What is known is that biannual ceremonies are held at Blair Castle in Perthshire, in the Highlands of Scotland. According to that members booklet:
"This is the ancient home and fortress of the Earls and Dukes of Atholl, and has the only legal private regiment in Britain. The Atholl Highlanders play a pivotal role in the banquets held only twice a year at Blair Castle. "The banquets are attended by our Patrons who support the Society, recognising the legacy and tradition of our Scottish history. They represent our own royalty."
The Lord Lyon King of Arms, a member of the Great Officers of State of Scotland who's responsible for heraldry in the country, bestowed on the Keepers a shield, crest and coat-of-arms, and an official motto: Uisgebeatha Gu Brath, Gaelic for "Water of Life Forever."
"Every single aspect of the Keepers was put together to reflect the very best of Scotland, Scotch whisky and our very rich heritage," says Espey. For instance, the official tartan of the Keepers is said to represent Scotch—blue for water, gold for barley, and brown for peat.
Photos of the induction ceremony reveal little beyond traditional, ornamental attire, food and drink, and the sterling silver, 24-inch Grand Quaich. One is left to imagine a Stanley Cup-style celebration, topping the Grand Quaich with some grand whisky and passing it around among new members, bagpipes wailing in the background.
The most recent induction was held in April. "As we are in the 200th anniversary year of the iconic Lagavulin distillery on the island of Islay, [Diageo] focused our nominations on not only people who had made a difference to Scotch, but also to Lagavulin," says Colville.
One such representative of the virtues that the Keepers extol is Iain McArthur. He's a 45-year industry veteran who began his career as a cask stenciler at Port Ellen Distillery. He's passed the decades since as a warehouseman at Port Ellen and then Lagavulin, where he's now a malt advocate and warehouse charge hand.
Certainly, he's no power broker, but rather is the type of behind-the-scenes player who's vitally important to the industry. "We are all honored but equal, no matter what our rank [is] in the business world," says Espey.
For McArthur, being inducted was a massive honor. "It is something I will never forget," he says. "It was a great surprise!" After nearly half a century plying his trade in the Scotch world, it's the culmination of his career. "Definitely a lifetime ambition fulfilled," he says. "One of the best days of my life."
That's a common sentiment. "Genuinely, one of the best moments of my life," says Colville, who was himself inducted in October 2013. "I always aspired to one day be nominated, to have done enough, to be recognized for contributing to this great product that means so much to the country I love."
People of all walks of life are welcomed into Keepers, as long as the life they're living is one that's intimately tied to Scotch.
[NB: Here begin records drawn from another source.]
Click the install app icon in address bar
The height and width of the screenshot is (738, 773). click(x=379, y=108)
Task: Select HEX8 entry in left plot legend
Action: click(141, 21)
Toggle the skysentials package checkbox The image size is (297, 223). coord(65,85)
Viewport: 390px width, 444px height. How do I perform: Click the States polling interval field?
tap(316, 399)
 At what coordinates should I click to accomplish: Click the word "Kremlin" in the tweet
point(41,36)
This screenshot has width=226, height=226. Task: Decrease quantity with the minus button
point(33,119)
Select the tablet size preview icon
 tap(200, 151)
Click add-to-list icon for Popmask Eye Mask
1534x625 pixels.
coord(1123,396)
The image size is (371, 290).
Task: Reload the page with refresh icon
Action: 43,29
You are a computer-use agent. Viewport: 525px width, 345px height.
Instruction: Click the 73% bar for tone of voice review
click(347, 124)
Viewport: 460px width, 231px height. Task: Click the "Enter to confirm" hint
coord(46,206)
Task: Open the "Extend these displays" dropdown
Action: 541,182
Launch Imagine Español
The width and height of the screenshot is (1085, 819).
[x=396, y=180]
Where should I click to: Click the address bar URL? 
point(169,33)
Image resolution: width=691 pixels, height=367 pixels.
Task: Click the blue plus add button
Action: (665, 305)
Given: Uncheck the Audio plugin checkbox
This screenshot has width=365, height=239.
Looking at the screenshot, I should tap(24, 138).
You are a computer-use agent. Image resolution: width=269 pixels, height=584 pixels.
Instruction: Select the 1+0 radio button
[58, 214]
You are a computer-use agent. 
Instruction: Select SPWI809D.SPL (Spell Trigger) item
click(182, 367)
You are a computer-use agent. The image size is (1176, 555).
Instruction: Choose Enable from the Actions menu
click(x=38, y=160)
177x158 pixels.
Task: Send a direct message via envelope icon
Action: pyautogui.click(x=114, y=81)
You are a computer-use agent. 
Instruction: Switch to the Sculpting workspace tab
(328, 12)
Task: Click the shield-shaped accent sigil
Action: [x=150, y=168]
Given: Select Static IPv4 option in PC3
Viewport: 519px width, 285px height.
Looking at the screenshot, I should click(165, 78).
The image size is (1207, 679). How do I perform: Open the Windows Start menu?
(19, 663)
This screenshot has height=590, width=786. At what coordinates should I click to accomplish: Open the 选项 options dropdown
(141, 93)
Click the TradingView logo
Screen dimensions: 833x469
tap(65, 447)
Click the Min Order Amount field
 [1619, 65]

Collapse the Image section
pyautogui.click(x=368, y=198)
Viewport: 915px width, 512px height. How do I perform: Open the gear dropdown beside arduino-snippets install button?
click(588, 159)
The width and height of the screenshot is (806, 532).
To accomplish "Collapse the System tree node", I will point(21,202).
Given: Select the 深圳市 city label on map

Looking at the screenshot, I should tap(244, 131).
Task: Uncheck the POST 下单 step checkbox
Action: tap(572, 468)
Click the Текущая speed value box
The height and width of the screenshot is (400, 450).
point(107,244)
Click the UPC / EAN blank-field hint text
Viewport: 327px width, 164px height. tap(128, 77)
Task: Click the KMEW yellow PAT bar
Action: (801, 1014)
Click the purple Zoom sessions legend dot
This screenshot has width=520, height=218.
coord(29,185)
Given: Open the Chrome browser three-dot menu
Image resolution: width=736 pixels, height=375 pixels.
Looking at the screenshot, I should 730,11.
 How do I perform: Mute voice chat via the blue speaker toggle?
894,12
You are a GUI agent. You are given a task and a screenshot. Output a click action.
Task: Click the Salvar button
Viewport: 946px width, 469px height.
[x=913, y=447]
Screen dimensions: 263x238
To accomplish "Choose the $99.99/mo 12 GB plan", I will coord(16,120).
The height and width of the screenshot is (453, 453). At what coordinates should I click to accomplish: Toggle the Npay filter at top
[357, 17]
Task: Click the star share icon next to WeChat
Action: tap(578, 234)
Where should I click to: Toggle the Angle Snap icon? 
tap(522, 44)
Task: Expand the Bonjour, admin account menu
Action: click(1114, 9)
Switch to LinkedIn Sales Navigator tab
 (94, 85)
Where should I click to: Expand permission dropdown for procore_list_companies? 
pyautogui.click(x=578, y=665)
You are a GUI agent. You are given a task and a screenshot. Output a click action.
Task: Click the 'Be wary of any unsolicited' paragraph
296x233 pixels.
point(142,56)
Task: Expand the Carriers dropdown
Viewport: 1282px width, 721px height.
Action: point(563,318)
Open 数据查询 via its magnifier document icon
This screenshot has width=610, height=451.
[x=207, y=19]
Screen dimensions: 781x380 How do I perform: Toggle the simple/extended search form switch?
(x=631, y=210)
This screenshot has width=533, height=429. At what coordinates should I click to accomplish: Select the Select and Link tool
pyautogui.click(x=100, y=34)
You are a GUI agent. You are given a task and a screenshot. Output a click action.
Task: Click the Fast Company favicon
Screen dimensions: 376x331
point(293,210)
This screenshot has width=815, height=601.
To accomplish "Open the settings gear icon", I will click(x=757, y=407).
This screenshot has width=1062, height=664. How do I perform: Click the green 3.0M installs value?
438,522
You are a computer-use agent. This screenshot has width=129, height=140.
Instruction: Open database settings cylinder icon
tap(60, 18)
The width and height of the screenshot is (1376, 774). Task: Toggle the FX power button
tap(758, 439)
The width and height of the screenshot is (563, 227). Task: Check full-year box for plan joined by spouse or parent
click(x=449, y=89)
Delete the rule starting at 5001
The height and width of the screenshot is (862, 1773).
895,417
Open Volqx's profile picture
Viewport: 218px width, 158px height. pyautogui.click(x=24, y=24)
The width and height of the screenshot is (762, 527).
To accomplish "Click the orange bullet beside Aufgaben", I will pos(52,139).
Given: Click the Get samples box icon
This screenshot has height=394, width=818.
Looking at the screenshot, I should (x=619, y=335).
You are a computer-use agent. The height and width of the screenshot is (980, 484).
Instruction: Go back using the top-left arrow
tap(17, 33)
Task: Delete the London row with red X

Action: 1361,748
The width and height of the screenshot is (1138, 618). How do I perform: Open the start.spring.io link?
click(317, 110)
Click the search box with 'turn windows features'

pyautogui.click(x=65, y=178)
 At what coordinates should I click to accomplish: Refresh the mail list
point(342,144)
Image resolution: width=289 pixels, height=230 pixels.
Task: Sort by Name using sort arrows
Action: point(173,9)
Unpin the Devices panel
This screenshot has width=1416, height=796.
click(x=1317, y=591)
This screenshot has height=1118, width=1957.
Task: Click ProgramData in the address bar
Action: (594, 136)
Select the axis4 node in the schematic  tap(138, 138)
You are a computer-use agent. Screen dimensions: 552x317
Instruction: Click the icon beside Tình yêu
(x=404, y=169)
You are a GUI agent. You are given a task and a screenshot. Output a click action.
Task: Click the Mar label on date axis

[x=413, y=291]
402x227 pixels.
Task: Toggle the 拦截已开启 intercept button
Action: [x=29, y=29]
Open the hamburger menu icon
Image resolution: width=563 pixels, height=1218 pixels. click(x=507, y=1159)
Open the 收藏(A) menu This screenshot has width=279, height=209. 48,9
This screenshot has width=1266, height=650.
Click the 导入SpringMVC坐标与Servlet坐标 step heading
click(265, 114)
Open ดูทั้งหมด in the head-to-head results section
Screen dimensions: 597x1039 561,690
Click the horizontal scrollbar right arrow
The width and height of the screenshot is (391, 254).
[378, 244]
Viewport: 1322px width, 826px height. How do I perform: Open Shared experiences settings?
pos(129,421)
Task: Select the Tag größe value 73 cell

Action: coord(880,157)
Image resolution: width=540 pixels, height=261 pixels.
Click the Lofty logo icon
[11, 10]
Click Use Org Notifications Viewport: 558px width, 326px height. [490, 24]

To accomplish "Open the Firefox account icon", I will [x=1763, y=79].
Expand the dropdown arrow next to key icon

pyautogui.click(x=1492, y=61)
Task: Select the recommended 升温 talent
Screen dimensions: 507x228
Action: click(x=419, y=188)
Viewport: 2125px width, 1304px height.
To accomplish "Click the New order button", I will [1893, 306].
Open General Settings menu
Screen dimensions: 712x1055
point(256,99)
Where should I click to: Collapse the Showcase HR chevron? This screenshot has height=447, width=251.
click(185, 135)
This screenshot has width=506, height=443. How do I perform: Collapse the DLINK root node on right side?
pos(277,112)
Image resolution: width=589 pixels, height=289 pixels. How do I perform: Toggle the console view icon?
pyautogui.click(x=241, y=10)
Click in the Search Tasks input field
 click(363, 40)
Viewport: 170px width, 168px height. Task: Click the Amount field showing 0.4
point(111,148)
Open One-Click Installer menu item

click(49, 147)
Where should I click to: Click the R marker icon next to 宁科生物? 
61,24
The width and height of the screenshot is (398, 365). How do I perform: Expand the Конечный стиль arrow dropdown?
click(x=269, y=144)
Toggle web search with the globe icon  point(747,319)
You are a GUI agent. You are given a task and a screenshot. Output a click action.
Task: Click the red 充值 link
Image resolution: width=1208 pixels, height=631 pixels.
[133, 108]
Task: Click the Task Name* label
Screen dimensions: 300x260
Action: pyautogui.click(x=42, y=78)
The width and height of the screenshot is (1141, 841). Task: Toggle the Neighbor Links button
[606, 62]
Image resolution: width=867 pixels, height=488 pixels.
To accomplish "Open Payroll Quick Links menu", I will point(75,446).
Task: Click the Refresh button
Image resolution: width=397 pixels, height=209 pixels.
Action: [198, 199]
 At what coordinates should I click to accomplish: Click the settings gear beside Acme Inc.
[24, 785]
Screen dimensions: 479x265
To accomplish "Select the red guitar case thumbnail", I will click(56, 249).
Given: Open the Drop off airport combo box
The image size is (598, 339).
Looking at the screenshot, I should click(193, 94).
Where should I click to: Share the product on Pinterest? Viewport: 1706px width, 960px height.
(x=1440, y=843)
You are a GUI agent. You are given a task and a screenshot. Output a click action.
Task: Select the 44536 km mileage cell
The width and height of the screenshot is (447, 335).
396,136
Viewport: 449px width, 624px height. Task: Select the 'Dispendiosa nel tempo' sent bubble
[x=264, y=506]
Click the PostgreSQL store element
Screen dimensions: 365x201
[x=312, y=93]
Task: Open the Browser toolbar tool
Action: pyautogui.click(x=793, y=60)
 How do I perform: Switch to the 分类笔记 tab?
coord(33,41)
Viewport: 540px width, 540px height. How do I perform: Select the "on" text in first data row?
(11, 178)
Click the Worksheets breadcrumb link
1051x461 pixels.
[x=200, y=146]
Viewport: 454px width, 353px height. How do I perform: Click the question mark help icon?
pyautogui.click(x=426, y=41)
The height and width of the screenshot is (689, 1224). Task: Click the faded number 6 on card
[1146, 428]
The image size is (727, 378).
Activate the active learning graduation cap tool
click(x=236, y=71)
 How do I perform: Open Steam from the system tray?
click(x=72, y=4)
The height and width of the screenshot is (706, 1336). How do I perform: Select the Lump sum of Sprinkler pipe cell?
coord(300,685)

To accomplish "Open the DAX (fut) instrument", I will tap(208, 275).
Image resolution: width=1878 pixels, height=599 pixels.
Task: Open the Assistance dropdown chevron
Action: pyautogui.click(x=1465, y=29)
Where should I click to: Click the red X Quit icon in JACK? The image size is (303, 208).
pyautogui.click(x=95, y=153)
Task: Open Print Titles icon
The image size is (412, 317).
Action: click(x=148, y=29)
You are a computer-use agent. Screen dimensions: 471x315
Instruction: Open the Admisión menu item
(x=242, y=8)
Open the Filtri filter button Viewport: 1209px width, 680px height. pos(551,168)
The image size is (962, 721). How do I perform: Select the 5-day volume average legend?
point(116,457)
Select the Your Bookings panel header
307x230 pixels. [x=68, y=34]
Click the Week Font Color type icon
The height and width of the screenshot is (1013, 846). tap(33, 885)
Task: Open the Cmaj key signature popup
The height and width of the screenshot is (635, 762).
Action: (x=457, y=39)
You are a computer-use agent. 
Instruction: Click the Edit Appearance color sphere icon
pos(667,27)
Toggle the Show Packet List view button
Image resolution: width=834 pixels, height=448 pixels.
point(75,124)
It's why Colville refers to the Keepers and to the whole industry as "family," while Espey says he couldn't think of a "nicer business" to be in.
"Scotch whisky is the smallest big industry in the world," says Colville. Everyone knows each other; everyone loves what they do; and everyone is a lifer.
It goes back to those first descriptors of passion, dedication, and commitment. It makes a super-secret Scotch society more wonderfully inclusive than anyone could have imagined.